Его окликнули тогда на улице, пан учитель! Это был Томек, самый старший, с бело-красной ленточкой на рукаве, а на плече его висел самый настоящий автомат, МР-18 еще той войны. Цитадель наша, и склады, там было все оружие для полиции, и боеприпасы, раздавали всем, кто записался! Мы уже повоевали, пан учитель, у пакгаузов товарной, там в охранных батальонах были хохлы из Лемберга, они за немцев остались, склады грабят — эх, было бы нас больше, а то сил не хватило их отбить! Еще на Мокотувском поле было славное дело, там у немцев зенитная батарея была, мы почти ее захватили, когда они стволы опустили и по нам врезали. А вот аэродром Бабице наш, и говорят, из Англии самолеты ждут с целой дивизией нам в помощь! И еще с севера, из леса отряды подошли, нас теперь сила! А мы теперь бойцы Первого повстанческого батальона имени маршала Рыдз-Смыглы — я, Марек и Стефан, полноправные бойцы, ну а малышня пока на подхвате, посыльными там, или подносчиками патронов.

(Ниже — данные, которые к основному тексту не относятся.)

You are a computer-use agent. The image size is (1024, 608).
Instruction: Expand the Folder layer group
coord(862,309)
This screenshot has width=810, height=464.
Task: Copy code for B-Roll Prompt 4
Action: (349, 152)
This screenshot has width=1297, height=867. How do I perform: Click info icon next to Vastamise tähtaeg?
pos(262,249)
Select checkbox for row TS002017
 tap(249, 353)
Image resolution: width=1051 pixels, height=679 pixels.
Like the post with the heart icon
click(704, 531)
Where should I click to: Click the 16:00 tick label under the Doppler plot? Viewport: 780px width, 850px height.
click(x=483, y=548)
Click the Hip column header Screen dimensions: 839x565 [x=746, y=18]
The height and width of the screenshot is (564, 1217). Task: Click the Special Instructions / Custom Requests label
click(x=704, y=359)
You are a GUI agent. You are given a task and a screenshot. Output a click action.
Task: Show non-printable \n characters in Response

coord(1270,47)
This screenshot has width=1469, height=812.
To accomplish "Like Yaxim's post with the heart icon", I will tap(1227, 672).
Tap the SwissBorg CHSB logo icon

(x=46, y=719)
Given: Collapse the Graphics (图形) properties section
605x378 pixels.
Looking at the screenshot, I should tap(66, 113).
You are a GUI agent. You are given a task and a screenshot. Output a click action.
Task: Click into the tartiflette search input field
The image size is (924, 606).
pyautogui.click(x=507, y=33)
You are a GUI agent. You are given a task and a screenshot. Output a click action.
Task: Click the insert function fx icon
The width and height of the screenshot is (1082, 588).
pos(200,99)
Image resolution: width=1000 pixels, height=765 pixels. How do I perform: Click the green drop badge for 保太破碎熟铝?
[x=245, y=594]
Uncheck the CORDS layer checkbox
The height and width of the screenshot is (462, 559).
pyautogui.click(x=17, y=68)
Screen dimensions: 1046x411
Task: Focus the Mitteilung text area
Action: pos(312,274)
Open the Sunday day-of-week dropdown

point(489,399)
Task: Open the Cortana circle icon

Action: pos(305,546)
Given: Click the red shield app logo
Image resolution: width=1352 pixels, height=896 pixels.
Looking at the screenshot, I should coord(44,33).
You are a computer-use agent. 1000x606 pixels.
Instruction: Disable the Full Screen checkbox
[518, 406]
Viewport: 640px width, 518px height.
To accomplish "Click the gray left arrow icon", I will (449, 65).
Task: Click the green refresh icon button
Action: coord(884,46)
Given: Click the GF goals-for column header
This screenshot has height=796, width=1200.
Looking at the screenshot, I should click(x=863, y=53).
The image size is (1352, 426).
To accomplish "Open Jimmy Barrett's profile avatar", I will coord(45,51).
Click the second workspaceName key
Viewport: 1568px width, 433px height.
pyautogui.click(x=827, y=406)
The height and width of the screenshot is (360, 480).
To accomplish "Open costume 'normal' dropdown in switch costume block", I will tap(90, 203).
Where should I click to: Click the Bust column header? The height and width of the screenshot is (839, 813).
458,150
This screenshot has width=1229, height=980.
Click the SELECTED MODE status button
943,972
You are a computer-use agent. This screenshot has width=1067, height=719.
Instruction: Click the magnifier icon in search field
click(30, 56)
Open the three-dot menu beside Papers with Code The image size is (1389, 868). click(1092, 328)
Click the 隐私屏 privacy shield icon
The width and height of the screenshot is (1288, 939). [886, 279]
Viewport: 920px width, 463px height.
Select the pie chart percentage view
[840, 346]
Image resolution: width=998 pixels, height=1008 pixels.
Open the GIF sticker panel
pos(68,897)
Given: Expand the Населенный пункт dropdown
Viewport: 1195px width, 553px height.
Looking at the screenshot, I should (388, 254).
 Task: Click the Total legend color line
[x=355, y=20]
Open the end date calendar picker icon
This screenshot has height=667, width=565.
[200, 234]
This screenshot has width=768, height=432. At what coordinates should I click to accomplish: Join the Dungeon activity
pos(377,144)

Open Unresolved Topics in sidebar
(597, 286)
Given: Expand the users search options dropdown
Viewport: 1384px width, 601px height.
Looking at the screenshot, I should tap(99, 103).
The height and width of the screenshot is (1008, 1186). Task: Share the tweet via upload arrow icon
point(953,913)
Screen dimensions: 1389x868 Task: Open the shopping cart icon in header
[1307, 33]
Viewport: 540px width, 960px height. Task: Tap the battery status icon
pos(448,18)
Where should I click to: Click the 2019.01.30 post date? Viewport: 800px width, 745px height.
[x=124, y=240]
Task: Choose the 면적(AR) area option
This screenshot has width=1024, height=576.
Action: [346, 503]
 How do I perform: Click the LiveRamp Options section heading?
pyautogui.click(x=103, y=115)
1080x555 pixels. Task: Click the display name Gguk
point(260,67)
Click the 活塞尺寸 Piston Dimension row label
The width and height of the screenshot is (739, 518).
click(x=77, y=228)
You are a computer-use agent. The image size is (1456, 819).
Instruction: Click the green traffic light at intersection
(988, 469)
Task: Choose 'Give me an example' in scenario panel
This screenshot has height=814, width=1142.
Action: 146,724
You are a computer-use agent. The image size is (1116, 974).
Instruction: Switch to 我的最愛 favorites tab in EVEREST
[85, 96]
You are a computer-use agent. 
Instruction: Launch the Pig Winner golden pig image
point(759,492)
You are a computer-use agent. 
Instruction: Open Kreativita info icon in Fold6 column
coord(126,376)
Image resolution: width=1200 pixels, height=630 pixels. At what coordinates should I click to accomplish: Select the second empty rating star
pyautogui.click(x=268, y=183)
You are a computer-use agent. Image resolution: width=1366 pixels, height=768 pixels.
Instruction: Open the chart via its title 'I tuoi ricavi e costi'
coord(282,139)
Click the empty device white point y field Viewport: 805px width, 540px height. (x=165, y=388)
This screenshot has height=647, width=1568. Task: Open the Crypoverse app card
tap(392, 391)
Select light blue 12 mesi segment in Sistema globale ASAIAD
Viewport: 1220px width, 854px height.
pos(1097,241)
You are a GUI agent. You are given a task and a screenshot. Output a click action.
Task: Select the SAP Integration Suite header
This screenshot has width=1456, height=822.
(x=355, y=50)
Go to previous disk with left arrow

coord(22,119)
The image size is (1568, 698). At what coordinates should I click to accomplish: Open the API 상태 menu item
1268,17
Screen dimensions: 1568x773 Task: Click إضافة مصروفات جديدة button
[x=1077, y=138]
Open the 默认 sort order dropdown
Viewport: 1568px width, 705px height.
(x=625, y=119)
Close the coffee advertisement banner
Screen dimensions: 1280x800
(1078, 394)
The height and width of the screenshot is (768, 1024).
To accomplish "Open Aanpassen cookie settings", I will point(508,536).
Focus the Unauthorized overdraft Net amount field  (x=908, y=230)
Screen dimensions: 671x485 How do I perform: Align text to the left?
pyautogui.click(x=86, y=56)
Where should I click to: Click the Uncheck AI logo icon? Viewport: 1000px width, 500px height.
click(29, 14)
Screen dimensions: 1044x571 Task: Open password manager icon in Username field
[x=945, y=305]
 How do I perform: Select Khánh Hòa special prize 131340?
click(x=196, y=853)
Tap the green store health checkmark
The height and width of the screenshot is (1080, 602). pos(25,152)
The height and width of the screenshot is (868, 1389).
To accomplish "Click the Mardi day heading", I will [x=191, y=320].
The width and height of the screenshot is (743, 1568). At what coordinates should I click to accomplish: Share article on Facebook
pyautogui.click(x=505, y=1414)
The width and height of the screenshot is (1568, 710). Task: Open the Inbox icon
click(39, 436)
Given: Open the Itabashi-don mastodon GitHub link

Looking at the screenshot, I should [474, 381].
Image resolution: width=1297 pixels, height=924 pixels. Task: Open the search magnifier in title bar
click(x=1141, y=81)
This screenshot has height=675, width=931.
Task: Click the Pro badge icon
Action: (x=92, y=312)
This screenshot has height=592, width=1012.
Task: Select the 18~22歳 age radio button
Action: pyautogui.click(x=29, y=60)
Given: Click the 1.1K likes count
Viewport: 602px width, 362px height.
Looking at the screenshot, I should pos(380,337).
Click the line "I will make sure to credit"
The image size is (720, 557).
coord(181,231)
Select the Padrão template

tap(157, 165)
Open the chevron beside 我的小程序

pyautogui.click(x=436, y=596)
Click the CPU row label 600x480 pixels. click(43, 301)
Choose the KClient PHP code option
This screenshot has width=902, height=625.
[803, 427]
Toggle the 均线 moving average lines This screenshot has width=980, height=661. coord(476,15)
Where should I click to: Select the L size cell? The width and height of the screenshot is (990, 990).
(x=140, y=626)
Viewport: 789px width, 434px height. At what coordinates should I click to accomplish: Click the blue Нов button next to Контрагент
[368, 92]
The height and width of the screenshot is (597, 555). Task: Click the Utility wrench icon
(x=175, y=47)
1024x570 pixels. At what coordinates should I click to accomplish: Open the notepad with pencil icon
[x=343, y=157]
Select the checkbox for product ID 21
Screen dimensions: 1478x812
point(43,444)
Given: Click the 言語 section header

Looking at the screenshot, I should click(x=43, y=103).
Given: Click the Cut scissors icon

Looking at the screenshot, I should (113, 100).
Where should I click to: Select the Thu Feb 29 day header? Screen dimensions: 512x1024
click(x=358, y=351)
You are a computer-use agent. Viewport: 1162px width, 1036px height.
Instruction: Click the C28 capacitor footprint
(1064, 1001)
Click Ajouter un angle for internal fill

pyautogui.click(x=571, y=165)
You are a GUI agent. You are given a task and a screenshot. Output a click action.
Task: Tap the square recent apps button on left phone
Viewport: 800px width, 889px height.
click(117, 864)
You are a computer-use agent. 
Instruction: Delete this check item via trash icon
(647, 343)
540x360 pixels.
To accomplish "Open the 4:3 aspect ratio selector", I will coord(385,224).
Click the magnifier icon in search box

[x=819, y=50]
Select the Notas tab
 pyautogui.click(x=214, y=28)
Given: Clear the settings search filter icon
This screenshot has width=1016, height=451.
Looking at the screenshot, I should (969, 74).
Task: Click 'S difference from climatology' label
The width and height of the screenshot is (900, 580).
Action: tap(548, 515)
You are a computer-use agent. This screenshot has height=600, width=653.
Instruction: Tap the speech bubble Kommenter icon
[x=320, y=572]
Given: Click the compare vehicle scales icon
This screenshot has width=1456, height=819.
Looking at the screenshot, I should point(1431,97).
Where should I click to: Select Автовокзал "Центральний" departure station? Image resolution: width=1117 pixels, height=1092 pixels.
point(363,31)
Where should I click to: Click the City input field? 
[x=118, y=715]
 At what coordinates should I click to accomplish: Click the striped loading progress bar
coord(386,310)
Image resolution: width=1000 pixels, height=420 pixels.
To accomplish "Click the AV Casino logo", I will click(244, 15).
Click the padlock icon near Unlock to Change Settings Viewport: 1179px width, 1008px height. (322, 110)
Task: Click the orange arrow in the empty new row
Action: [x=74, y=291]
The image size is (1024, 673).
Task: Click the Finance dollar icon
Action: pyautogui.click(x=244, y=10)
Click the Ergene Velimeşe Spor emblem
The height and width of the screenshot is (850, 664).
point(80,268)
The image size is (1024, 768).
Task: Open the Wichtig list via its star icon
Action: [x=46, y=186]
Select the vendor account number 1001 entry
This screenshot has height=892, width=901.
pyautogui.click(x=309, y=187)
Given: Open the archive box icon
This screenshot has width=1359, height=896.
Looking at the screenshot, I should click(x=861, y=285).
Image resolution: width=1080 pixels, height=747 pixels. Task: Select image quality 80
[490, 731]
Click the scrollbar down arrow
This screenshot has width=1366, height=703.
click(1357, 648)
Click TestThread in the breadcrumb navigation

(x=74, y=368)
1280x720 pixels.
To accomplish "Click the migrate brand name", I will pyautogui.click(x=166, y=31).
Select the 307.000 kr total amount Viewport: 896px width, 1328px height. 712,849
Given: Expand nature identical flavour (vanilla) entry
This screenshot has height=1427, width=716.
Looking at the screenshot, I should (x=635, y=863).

Утром шестого Варшава была разбужена взрывами. Огонь тяжелых орудий был бесприцельный, беспокоящий, по всему городу, чтобы посеять панику и сломить дух. И грохот боя доносился с юга, от Охоты и Мокотува. И кто-то сказал страшное слово — ЭсЭс идут! Но общего страха еще не было, никто пока не представлял, что их ждет.

Тогда к нему пришли его мальчики — пан учитель, объясните нам? Нам сказали, чтобы мы были готовы, отразить любого, кто попытается ворваться в Варшаву силой. Будь то немцы или русские — но ведь русские бьют немцев, как же они одновременно могут быть нам врагами? Разве не разумно будет воспользоваться их помощью?

Он был учителем, не солдатом. Но его отец очень гордился древностью своего рода. И рассказывал, что у него была сабля принадлежащая его прапрапрадеду, который в войске Стефана Батория брал на нее Смоленск, Псков, Москву, и без сомнения, взял бы и Петербург, если бы этот город тогда существовал — но денежные затруднения вынудили продать семейную реликвию. Потому, он знал из рассказов отца, что такое шляхетская честь.

— Под немцами мы потеряем лишь нашу свободу. А под русскими — душу.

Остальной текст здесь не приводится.